The first challenge is political and conceptual. The WPS agenda is fundamentally an
agenda about gender equality. Strategies and policies to promote gender equality in the
economic and political fields have been difficult to implement. Indeed, gender equality
policies challenge basic social, economic, and political patriarchal power relations within
societies.3 Demands for gender equality and women’s rights are opposed by male-
dominated cultures—in almost every corner of the globe (Guterres 2017). Gender gaps in
the economic and political spheres remain large worldwide (World Economic Forum
2016; United Nations 2016, 2017; Oxfam 2017). Women are grossly underrepresented in
the formal economy and frequently work in vulnerable, low paying, and undervalued jobs.
Their average earnings are well below those of men—$11,000 versus $20,000. In
addition, many women, even those who have entered the formal economy, are most often
also engaged in unpaid household and care work (World Economic Forum 2016; World
Bank 2017). The World Bank has estimated that a majority of countries have at least one
legal restriction with regard to women’s economic opportunities and many have laws that
restrict the types of jobs they can do (UN Women 2017a; World Bank 2017). Similarly, at
the political level, women remain hugely underrepresented.
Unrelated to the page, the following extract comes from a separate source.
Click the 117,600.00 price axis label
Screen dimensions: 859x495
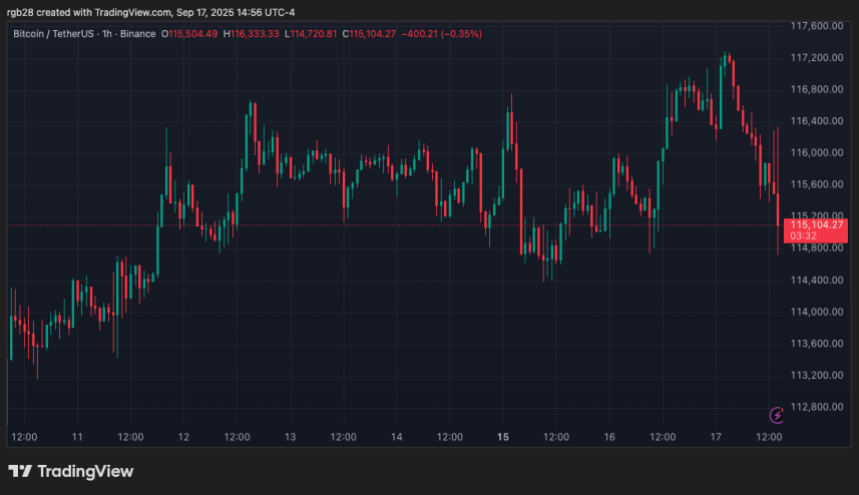coord(817,26)
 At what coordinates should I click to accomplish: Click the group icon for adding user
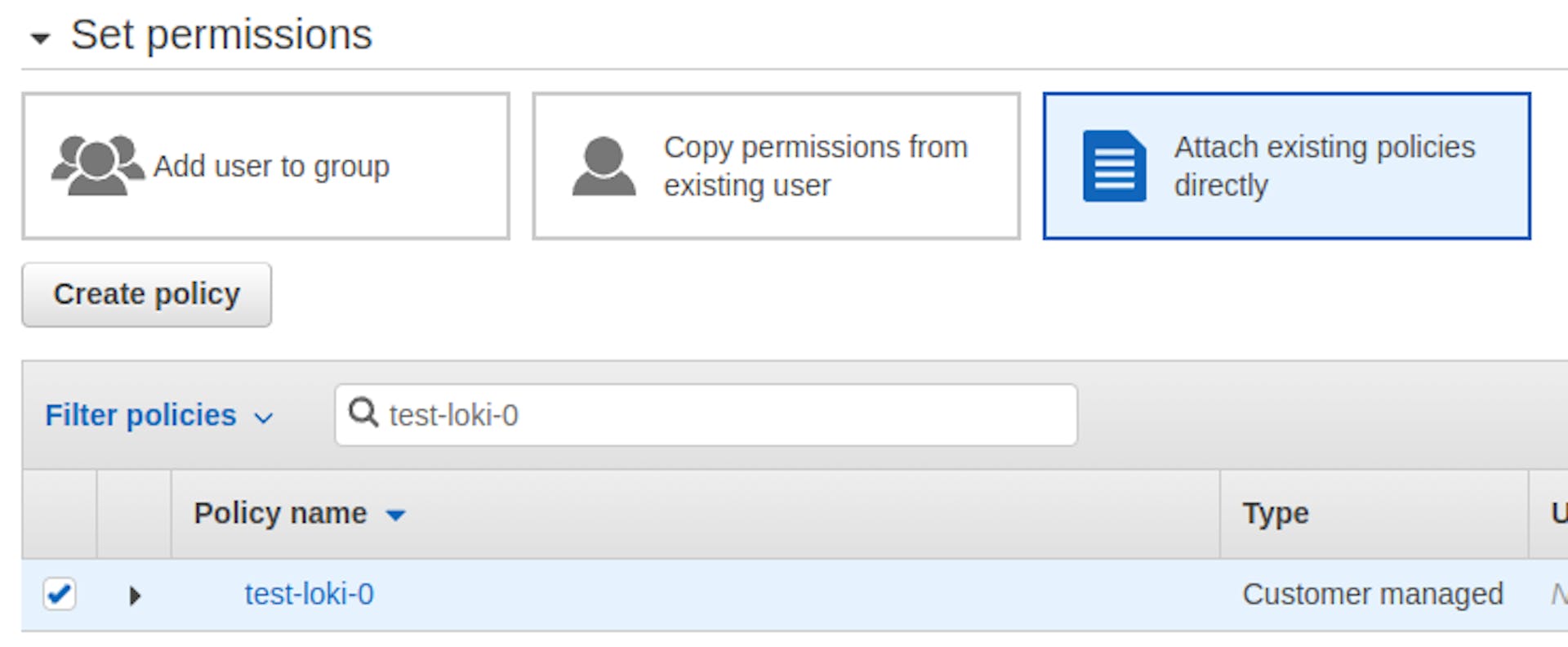tap(97, 166)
As of January 2017, of the
193 UN member states, only ten had a woman serving as head of state and nine serving
as head of government. In 2016, only 23 percent of all national parliamentarians were
women, and in 2015 only 17 percent of government ministers were women (UN Women
2017b).

The international political environment has changed considerably since the adoption of
Resolution 1325 in 2000—unfortunately not in the right direction.4 The rise of
extremisms, including the rise of populist authoritarianism, has led to a backlash against
feminist agendas, including the WPS agenda. In March 2017, UN Secretary-General
António Guterres recognized that “around the world, tradition, cultural values and
religion are being misused to curtail women’s rights, to entrench sexism and defend
misogynistic practices,” and he urged UN member states to reaffirm their commitment to
gender equality (Guterres 2017).

For the WPS agenda to advance, I argue that the WPS community needs to
(p. 842)

reframe how it talks about this agenda in the peace and security field. The Women, Peace,
and Security agenda is not just about women and women rights, but also about gender—
that is, about the distribution of power within societies among men and women.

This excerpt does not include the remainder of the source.